> Objective:
Copy out the records word for word, from their start through the line containing "center [425, 186].".

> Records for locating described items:
>> Start

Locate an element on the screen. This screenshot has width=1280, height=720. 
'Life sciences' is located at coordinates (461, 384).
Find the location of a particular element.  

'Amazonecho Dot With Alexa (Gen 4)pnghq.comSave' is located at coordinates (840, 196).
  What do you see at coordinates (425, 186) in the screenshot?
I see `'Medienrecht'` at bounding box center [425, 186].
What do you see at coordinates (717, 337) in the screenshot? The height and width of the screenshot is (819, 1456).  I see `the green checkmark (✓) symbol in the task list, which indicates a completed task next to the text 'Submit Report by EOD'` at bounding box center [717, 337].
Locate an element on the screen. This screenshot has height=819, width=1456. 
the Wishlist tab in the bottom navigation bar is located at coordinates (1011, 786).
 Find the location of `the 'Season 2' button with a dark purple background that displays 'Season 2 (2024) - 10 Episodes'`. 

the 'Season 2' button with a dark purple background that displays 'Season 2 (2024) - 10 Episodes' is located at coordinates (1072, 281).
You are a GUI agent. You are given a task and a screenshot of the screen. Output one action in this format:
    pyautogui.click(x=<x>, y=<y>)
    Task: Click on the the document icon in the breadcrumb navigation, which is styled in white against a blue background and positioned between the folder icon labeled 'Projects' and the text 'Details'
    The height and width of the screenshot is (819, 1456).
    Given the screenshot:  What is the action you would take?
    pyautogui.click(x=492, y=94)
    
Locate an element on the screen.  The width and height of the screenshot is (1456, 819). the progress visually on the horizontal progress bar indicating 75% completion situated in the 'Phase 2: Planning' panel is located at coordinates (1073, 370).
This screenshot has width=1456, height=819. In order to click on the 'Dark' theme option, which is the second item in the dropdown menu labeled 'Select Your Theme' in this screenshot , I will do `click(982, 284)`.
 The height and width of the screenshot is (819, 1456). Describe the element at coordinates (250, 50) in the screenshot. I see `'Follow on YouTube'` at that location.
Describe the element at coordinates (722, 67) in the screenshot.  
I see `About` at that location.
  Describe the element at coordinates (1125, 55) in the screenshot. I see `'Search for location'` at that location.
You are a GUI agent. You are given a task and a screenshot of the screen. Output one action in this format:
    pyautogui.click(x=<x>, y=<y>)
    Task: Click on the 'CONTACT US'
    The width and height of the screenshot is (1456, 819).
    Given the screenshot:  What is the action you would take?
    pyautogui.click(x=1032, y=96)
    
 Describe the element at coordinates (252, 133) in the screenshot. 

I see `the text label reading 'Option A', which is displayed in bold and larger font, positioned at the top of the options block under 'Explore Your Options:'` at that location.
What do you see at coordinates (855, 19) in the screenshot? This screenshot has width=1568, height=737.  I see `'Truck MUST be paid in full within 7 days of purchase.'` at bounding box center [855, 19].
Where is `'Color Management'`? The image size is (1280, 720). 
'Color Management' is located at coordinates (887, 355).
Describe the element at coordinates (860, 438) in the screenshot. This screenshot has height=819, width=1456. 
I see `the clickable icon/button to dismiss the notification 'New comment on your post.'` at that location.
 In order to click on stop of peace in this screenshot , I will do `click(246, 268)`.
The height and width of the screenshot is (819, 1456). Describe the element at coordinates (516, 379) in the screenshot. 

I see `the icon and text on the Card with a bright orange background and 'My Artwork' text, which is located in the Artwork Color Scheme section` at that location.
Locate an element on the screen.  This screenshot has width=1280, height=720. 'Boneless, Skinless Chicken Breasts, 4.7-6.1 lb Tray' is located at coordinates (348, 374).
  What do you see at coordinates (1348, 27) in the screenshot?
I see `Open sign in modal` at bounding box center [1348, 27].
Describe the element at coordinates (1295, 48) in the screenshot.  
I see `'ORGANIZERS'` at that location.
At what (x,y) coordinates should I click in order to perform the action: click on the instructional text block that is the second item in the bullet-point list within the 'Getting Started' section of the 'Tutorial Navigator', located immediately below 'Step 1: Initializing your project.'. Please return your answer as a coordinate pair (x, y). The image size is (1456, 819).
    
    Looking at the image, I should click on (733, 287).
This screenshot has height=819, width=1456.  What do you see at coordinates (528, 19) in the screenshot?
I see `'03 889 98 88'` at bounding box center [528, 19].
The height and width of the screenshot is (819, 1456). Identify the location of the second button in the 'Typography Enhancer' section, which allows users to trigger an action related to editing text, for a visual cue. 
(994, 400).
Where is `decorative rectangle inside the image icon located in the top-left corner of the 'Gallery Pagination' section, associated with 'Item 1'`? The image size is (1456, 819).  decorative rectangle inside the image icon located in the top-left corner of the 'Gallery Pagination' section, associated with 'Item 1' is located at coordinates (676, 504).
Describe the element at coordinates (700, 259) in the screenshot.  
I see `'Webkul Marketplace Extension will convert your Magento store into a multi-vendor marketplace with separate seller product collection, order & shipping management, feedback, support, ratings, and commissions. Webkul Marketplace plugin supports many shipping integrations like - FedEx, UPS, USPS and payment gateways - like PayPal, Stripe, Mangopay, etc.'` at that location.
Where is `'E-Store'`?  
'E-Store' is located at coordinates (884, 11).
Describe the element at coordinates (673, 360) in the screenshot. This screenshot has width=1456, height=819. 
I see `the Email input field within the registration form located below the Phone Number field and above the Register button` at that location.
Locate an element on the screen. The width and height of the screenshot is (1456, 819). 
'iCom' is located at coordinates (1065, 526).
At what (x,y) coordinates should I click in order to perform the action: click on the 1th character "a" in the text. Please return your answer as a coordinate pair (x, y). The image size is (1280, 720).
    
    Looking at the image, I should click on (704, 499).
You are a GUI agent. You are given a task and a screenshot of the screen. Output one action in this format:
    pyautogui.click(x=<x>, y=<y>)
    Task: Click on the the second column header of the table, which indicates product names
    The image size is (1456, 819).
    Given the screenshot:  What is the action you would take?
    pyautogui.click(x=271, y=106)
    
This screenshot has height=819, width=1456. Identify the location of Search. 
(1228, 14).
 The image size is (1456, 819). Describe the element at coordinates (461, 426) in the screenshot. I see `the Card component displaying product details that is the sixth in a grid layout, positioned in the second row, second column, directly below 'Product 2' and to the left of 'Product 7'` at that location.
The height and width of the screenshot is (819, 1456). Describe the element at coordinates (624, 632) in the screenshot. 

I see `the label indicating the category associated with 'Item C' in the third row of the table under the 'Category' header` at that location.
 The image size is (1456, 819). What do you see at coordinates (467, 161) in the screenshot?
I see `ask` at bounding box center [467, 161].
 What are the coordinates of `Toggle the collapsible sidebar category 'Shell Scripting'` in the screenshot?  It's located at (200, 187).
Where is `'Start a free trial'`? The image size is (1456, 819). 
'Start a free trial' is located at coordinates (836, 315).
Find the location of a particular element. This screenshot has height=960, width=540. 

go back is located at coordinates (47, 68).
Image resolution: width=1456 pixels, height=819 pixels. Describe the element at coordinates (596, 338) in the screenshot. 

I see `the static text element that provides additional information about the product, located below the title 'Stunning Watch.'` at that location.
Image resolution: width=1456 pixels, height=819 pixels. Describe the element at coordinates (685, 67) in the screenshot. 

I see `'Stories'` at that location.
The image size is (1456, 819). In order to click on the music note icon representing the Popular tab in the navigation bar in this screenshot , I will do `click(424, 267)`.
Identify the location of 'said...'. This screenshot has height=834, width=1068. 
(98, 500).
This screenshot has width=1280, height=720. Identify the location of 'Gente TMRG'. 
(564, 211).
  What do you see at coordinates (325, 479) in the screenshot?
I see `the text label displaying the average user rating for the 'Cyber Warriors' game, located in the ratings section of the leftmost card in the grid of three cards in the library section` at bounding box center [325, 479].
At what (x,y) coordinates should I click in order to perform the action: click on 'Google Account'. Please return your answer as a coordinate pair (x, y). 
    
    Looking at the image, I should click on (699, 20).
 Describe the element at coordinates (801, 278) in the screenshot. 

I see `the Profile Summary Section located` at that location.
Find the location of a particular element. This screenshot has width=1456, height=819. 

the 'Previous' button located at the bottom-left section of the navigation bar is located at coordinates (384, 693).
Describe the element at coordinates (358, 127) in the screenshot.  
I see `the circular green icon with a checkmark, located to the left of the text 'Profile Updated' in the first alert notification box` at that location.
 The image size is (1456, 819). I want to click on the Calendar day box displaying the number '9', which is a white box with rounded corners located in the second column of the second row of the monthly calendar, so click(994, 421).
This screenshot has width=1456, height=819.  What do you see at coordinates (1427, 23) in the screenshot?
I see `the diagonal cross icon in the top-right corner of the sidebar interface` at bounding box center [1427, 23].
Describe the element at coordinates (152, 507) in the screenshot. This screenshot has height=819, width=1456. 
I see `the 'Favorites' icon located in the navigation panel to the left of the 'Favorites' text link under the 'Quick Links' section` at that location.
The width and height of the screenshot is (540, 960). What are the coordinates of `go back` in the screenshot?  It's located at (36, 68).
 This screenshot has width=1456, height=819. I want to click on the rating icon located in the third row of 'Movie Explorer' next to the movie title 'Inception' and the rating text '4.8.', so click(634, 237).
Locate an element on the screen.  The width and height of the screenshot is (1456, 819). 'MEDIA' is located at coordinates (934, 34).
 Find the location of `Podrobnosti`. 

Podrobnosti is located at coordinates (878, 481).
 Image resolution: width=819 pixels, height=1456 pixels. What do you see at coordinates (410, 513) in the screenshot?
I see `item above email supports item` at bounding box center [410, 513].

>> End

> Problem solution:
Locate an element on the screen. This screenshot has width=1280, height=720. 
'Life sciences' is located at coordinates (461, 384).
Find the location of a particular element.  

'Amazonecho Dot With Alexa (Gen 4)pnghq.comSave' is located at coordinates (840, 196).
  What do you see at coordinates (425, 186) in the screenshot?
I see `'Medienrecht'` at bounding box center [425, 186].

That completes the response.